LE LIVRE, HISTOIRE DE LA LECTURE ET DES LECTEURS (au seuil des sociétés sans livres).
Dans le même temps où l’on créait en France, en 1959, un Ministère de la Culture, les élites intellectuelles et politiques s’inquiétaient de l’apparition d’une culture de masse...
Elle découvraient, effarées, l’existence de cultures hétérogènes, porteuses de valeurs qui pouvaient être antagonistes au sein d’une même société, voire d’une même classe ou d’un même groupe. Quoi, dans ces conditions, de la fonction sociale de la lecture ?
De Sartre à Barthes, revint comme un credo l’idée qu’il existait deux types de lectures, l’une intensive, l’autre extensive.

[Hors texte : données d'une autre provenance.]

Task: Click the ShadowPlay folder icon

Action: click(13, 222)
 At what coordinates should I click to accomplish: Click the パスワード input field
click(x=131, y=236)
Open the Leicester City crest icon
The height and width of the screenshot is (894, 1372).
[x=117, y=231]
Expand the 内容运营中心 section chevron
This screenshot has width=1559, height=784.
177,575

La première prétendait relever d’une démarche quasi philosophique, tandis que la seconde se voyait rejetée, non sans mépris, dans l’ordre du romanesque. La question du lecteur, évidemment, ne se posait qu’à l’intérieur d’une configuration intellectuelle qui le dépouillait de toute pertinence quant à l’évaluation de son acte. Il y avait des bons et des mauvais lecteurs, il fallait éduquer les derniers…
Il y aurait donc une pratique cultivée de la lecture qui serait la vraie, à laquelle s’opposerait une pratique populaire...
Faguet ouvrit tout de même une brèche dans ce moralisme indigent, en affirmant qu’il n’y avait au fond que des livres, introduisant des modalités de lecture différentes.
Le livre justement, depuis les années 1960, est devenue une valeur consensuelle. Il ne l’a pourtant pas toujours été : au XIXe siècle par exemple, on pensait que le peuple lisait trop. Et de nos jours, seule une infime minorité d’intellectuels essaient de penser vraiment les conséquences de l’abandon des valeurs d’une civilisation fondée sur le livre et la lecture (Sloterdijk). Non sans raison, ils montrent que la lecture lettrée n’est plus le paradigme de la culture. Sa valorisation inconditionnelle, assortie d’une inquiétude sociale pour les non-lecteurs, n’est devenue un thème politique qu’à partir des années 1950.
Qu’exprime donc la lecture dans nos sociétés ? A travers son «universalité», tente-t-elle de reformuler une sorte de religion d’après la religion ? La mort de Dieu aurait-elle impliqué l’assomption du Livre ? Tout se passe en effet comme si les critères de la valeur littéraire, en se substituant aux critères de moralité, remplissaient la même fonction… Quand on ne parle pas tout simplement de lien social. Mais la lecture est-elle vraiment le lieu du lien social ?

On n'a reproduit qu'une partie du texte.